This Women’s History Month, we center the leadership of Black women in the movement for health equity because their history, their bodies, and their lives are at the heart of our most urgent work.
That work begins with truth-telling. History credits Dr. J. Marion Sims as the “father of gynecology,” but that narrative erases the Black adolescent girls whose bodies were used, without anesthesia or consent, as the foundation of his work. Their pain built a field that has largely failed them ever since.
Black women are three times more likely to die in childbirth than white women, regardless of income. That is a direct result of implicit bias and anti-Blackness embedded in medical education and practice. EJS is fighting to change that by educating medical students and physicians on the persistence of anti-Blackness and implicit bias in medicine to improve health outcomes for Black Women – and ultimately to save lives. Read more in chapter 12 of the California Reparations Report on the state’s existing disparities in maternal health, reproductive health, life expectancy, and racism in healthcare.

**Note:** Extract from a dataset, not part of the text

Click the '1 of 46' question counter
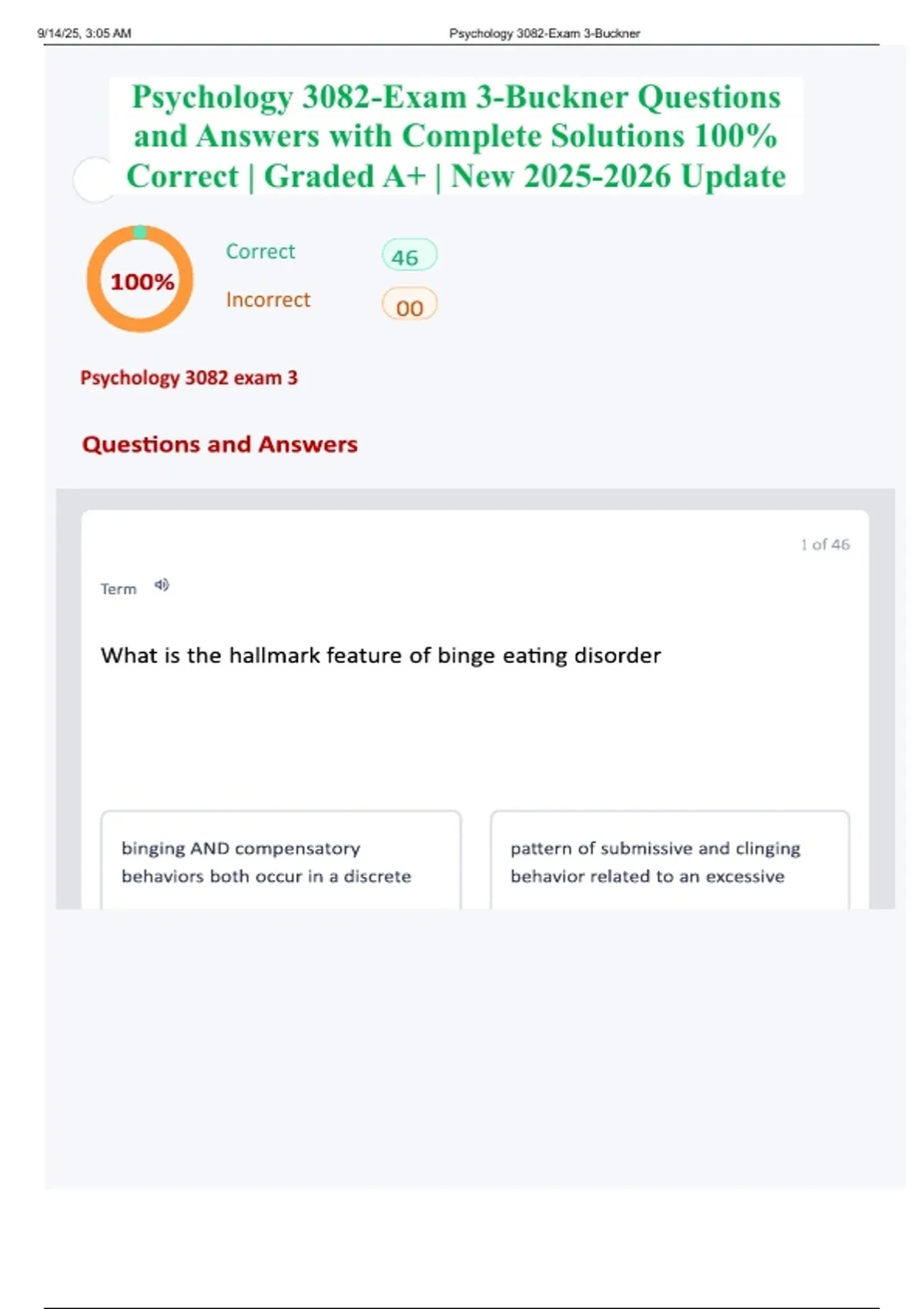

And in the courtroom, Black women are already fighting back against health inequities in the hair care industry. For decades, chemical hair relaxer companies marketed and sold to Black women and girls products containing ingredients now linked to uterine and ovarian cancers without adequate safety testing or disclosure. In a historic lawsuit against hair relaxer companies including Avlon, Beauty Bell, House of Cheatham, L’Oreal, Luster, Namaste, Revlon, Sally Beauty, and Strength of Nature, more than 13,000 Black women with uterine/endometrian/ovarian Cancer are demanding accountability from an industry that profited from their harm. EJS and Lieff Cabraser Heimann & Bernstein LLP represent 268 of the plaintiffs.
When Black women are safe, protected, seen, and heard in medicine and in law, everyone benefits. This Women’s History Month, we call on supporters, medical professionals, and advocates to join us in transforming the nation’s consciousness on race and health.